DCB confers similar results in patients with standard or complex lesions
Patients with symptomatic femoropopliteal artery disease and complex lesions who were treated with a drug-coated balloon experienced similar outcomes with patients with standard lesions, according to results presented at the Charing Cross Symposium.
Researchers analyzed data from 281 standard-use patients (mean age, 67; 63% men) and 1,125 wider-use patients (mean age, 69; 69% men) from the IN.PACT Global Study of a DCB (IN.PACT Admiral, Medtronic).
Standard use was defined as investigational device exemption-like lesions and patients. Wider-use patients were those with complex lesions who would normally be excluded from pivotal trials.
“The most important findings were that: No. 1, the results for what we call the ‘standard use’ … came out very similar to the actual trial results,” Gary Ansel, MD, an interventional cardiologist at OhioHealth in Columbus and Cardiology Today’s Intervention Editorial Board member, said in an interview. “That reconfirms the results, that they had a really significant decrease in the need for repeat procedures as well as an improved patency. And then it also showed that for the wider use of more complex procedures, that they still had less than a 10% need for a repeat procedure.”
The primary efficacy endpoint included freedom from clinically driven target lesion revascularization at 12 months. Composite safety endpoints were freedom from procedure- and device-related mortality at 30 days and freedom from clinically driven target vessel revascularization at 12 months.
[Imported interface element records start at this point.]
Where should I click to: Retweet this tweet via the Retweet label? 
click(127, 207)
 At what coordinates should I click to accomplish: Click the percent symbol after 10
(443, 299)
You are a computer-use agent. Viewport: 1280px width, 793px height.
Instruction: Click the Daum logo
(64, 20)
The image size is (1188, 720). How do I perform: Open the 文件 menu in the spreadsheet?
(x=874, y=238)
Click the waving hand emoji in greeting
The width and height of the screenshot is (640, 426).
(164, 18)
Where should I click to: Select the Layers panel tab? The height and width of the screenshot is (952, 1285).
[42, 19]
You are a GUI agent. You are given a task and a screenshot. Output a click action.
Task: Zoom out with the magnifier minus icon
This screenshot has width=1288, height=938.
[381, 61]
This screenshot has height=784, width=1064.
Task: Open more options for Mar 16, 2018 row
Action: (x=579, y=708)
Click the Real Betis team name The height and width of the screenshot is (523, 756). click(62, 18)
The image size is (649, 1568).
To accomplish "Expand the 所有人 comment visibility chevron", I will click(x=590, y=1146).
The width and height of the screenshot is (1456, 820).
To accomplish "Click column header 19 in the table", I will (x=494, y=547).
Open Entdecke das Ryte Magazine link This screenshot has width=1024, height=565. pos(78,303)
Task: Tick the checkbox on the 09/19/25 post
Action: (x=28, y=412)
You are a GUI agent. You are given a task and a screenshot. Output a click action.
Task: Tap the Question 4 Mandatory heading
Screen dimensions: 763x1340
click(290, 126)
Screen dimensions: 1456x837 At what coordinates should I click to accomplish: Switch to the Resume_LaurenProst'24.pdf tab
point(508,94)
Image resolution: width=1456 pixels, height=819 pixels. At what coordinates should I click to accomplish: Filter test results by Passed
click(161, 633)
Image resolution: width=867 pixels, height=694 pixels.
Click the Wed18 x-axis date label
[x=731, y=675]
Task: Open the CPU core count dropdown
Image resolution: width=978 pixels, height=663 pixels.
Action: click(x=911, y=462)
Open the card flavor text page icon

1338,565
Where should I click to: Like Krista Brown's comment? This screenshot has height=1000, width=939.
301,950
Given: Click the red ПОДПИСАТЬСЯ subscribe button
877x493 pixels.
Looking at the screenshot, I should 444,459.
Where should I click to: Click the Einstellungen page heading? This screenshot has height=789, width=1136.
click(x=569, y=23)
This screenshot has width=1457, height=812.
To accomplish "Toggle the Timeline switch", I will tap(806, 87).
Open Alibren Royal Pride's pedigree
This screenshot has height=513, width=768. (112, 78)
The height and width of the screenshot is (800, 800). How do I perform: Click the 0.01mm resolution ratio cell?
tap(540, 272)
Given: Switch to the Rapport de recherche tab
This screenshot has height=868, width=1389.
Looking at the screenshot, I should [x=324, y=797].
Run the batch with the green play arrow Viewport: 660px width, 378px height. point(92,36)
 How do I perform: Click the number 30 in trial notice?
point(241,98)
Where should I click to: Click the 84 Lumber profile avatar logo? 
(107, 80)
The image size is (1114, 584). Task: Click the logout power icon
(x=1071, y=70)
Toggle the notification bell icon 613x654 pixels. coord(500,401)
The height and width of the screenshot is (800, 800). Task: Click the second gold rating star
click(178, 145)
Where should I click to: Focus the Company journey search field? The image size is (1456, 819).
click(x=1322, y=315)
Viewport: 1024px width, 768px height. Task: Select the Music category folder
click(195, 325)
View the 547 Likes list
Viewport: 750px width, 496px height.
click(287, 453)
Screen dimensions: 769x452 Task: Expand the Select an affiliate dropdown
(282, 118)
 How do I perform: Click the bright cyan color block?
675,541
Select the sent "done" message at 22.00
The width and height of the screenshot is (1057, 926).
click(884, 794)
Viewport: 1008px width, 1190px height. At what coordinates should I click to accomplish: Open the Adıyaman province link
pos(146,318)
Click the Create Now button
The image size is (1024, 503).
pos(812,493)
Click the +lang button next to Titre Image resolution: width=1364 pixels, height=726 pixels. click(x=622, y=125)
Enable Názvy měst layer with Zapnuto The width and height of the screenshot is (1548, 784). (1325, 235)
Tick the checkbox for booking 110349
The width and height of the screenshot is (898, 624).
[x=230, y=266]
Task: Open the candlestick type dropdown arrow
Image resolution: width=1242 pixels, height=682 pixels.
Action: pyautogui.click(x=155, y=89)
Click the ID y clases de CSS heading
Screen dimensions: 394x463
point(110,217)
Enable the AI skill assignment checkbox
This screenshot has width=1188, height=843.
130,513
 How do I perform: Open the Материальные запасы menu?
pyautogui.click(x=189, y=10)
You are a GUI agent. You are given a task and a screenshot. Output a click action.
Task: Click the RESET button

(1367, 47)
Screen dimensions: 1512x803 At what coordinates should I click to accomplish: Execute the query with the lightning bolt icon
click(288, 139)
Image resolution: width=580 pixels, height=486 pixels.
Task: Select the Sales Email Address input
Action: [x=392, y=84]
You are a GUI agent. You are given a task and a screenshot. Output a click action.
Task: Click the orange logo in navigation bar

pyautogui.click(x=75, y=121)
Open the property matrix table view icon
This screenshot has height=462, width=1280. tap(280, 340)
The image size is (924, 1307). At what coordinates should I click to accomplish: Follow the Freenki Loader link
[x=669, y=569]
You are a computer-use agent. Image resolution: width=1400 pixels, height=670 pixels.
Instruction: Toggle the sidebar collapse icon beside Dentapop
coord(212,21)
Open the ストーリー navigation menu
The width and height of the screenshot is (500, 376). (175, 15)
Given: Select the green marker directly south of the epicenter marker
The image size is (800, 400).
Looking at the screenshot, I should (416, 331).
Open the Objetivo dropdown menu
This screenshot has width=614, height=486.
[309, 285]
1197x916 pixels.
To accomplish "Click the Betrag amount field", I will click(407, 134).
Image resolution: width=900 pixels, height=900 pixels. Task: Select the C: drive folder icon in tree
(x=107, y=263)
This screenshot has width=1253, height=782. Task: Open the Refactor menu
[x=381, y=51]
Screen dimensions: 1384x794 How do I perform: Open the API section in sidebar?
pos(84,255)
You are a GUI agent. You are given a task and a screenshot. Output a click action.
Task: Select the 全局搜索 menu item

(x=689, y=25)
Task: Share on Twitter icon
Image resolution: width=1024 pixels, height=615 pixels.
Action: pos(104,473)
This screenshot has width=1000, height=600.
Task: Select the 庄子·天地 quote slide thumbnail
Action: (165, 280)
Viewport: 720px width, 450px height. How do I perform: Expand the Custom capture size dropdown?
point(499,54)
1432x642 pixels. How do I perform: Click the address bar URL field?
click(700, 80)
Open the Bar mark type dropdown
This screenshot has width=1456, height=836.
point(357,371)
Freedom from clinically driven TLR by Kaplan-Meier analysis was achieved in 96.6% of standard-use patients and 91.7% of wider-use patients (log-rank P = .005) at 1 year. Standard-use patients exhibited lower rates of clinically driven TLR (3.4%) vs. wider-use patients (8.5%; P = .004), Ansel said during a presentation.
Most standard-use and wider-use patients achieved the primary safety endpoint (96.2% vs. 91%, respectively; P = .003). Major adverse effects, defined as a composite of death, major target limb amputation, clinically driven TVR and thrombosis, affected 13% of wider-use patients vs. 7.9% of standard-use patients (P = .026). Rate of major target limb amputation was extremely low in standard use patients (0%) and wider-use patients (0.3%; P > .999).
“When we get clinical trials, sometimes it’s such a narrow population that you don’t know if the technology is going to be worthwhile in the more everyday general population, but what this does is reconfirm that the IN.PACT Admiral drug-coated balloon shows improved benefit throughout all patients that we’ve seen that are going to get [this] intervention,” Ansel told Cardiology Today’s Intervention. – by Darlene Dobkowski
Reference:
Ansel G, et al. Drug-coated balloon consensus update. Presented at: Charing Cross Symposium; April 25-28, 2017; London.
Disclosure: The study was funded by Medtronic. Ansel reports consulting for Bard, Cook Medical and Medtronic.